Iniciativa pretende estudar profundamente a tecnologia

Preocupado com os avanços no campo da Inteligência Artificial, Elon Musk, o homem por trás da Tesla Motors, uniu-se a um grupo de bilionários da tecnologia para criar um laboratório de pesquisas independente no setor para contra-balançar iniciativas de empresas como Microsoft, Google e Facebook.

Sem fins lucrativos, a iniciativa, batizada de OpenAI, tem como objetivo o estudo profundo da Inteligência Artificial, focada no desenvolvimento de ações que beneficiem a humanidade como um todo, e não só acionistas preocupados com resultados financeiros.

Para isso, seus pesquisadores serão encorajados a compartilhar seus trabalhos com o mundo e, caso cheguem a uma nova patente, ela seguirá o mesmo destino. A ideia é que o espírito de colaboração permeie todos os trabalhos do laboratório, em um constante intercâmbio entre pesquisadores, instituições acadêmicas e empresas.
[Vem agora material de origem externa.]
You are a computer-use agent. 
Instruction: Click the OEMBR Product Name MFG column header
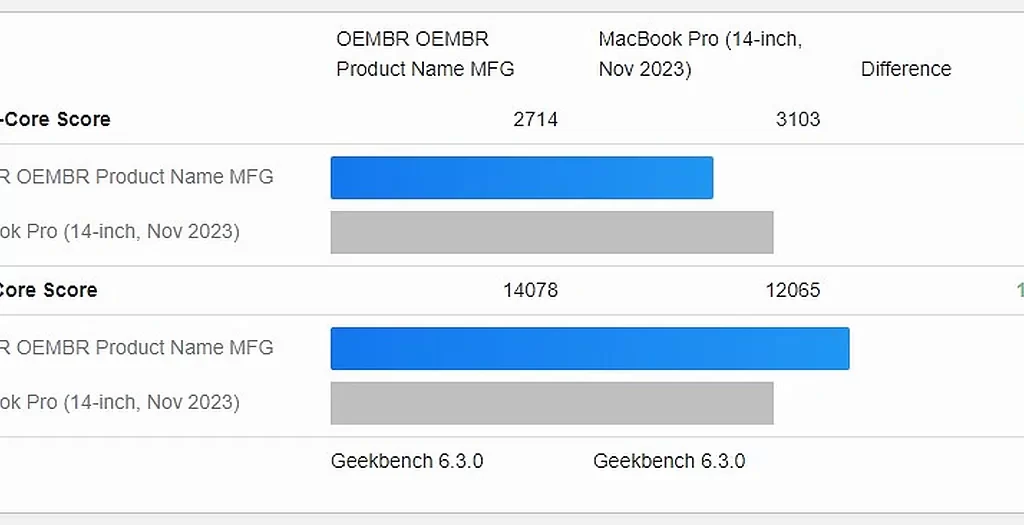tap(425, 54)
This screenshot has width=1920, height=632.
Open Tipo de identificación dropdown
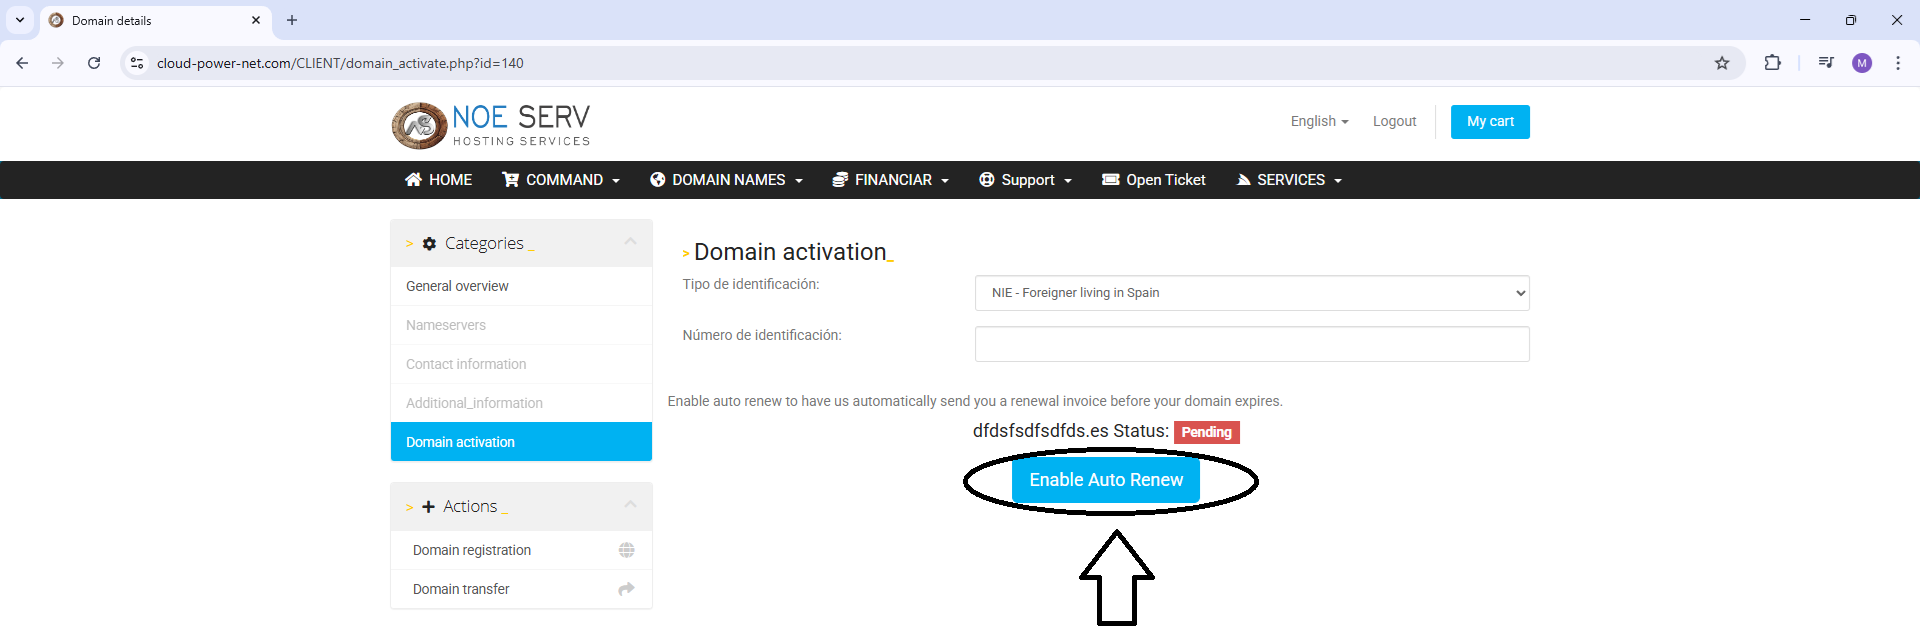[x=1251, y=293]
A OpenAI começou seus trabalhos no final do ano passado com apenas oito pesquisadores mas, em poucos meses, já mostrou resultados. Recentemente, disponilizaram livremente em seu blog um  kit para desenvolvimento de sistemas inteligentes baseadas na tecnologia “reinforcement learning” (aprendizado reforçado, em tradução livre), que tem possibilitado, por exempo, ensinar robôs a jogarem clássicos de Atari, como Space Invaders.

Todo esse zelo e abertura pretendidos pela OpenAI fazem sentido. Afinal, não é de hoje que especula-se que, quando a inteligência das máquinas superar a humana, elas poderão naturalmente atentar contra a nossa existência. E isso é assustador, para dizer o mínimo.